The High Way of Life
BY “AWAKE!” CORRESPONDENT IN BOLIVIA
FOR people on Bolivia’s altiplano ‘living it up’ is a daily affair.
Now, if you are like most people, when you get into the thin air much above a mile high you begin to feel somewhat light-headed, even dizzy. But here, on this high plateau well over two miles above sea level, some two thirds of Bolivia’s people comfortably live and work—their heads somewhat ‘in the clouds,’ their feet on the ground.
The altiplano is a broad, flat tableland, stretching out between rugged cordilleras or ranges of the towering Andes Mountains. Windswept and arid, the plateau is almost treeless. Yet it has its own unusual beauty. The light seems different here in the rarefied air—so brilliant, making colors stand out with a clarity not seen in lands at lower altitudes. To these Bolivianos, as for their ancestors for centuries past, this is home, and they like its high way of life.
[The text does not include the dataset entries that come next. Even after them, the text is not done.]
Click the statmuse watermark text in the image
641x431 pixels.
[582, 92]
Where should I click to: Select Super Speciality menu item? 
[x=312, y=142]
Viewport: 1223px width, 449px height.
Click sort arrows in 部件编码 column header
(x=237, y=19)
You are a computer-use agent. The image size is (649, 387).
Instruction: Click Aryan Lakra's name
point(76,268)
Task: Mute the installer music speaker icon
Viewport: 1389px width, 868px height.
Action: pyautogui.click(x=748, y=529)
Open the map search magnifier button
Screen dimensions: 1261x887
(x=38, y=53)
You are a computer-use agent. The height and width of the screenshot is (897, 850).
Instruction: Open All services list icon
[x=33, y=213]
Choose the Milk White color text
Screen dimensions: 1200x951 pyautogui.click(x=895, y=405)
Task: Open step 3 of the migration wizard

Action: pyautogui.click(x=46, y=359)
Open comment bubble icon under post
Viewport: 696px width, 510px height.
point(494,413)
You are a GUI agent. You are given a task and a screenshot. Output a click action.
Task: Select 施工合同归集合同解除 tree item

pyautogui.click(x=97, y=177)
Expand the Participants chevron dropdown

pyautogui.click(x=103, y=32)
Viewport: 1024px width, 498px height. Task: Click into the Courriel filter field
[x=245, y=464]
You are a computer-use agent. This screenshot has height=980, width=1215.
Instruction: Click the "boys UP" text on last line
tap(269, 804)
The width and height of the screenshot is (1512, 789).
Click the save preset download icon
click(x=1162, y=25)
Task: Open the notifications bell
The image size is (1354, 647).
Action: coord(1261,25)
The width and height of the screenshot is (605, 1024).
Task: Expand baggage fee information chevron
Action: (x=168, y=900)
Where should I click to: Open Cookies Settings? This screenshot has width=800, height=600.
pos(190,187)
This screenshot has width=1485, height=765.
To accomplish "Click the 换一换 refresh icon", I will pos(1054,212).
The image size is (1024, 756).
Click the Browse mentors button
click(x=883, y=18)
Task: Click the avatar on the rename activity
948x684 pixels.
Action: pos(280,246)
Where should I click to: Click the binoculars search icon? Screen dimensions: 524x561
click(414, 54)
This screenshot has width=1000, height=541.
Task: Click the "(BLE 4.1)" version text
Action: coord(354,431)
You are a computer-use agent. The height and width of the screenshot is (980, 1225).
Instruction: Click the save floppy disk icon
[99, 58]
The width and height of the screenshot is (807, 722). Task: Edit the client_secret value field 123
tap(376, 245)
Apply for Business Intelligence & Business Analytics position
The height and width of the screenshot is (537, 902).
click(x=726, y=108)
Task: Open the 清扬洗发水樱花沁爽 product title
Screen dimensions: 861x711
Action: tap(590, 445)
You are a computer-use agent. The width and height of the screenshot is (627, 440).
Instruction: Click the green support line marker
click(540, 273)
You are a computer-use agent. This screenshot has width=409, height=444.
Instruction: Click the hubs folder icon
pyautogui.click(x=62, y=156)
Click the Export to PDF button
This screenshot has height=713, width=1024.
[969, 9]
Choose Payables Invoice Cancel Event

Whatever the altiplano may lack in greenery or variety, the people make up for in their colorful costumes. Ponchos, large square wool blankets with a slit in the middle for the head to pass through, are regular male outerwear. Homemade sandals likely have soles cut from discarded automobile tires. For the women, bright-colored polleras, skirts gathered at the waist and becoming full at the base, reach a standard length halfway between knee and ankle, be the wearer young or old. Some of the cholas (women of mixed Spanish and Indian ancestry) may wear five, six or even up to ten skirts, one over the other. On their backs is a square sack of woven material in which a baby may ride, or perhaps some bedding, or products being carried to the marketplace. Hands free, as they walk along the women can spin thread from sheep or llama wool, using a simple hand spindle.
What part of the country are they from? Their hats usually tell. Cholas living in or around the cities of La Paz and Oruro wear a brown, beige or black derby-type sombrero. Those from the Cochabamba area wear hats of hard straw enameled white with a high crown, tied at the base with a black ribbon. Women with no hats? They are probably from Sucre in the south central part of Bolivia.
Wherever they are from they never need worry about outdated styles for these outfits have remained basically the same for centuries. And they are still attractive.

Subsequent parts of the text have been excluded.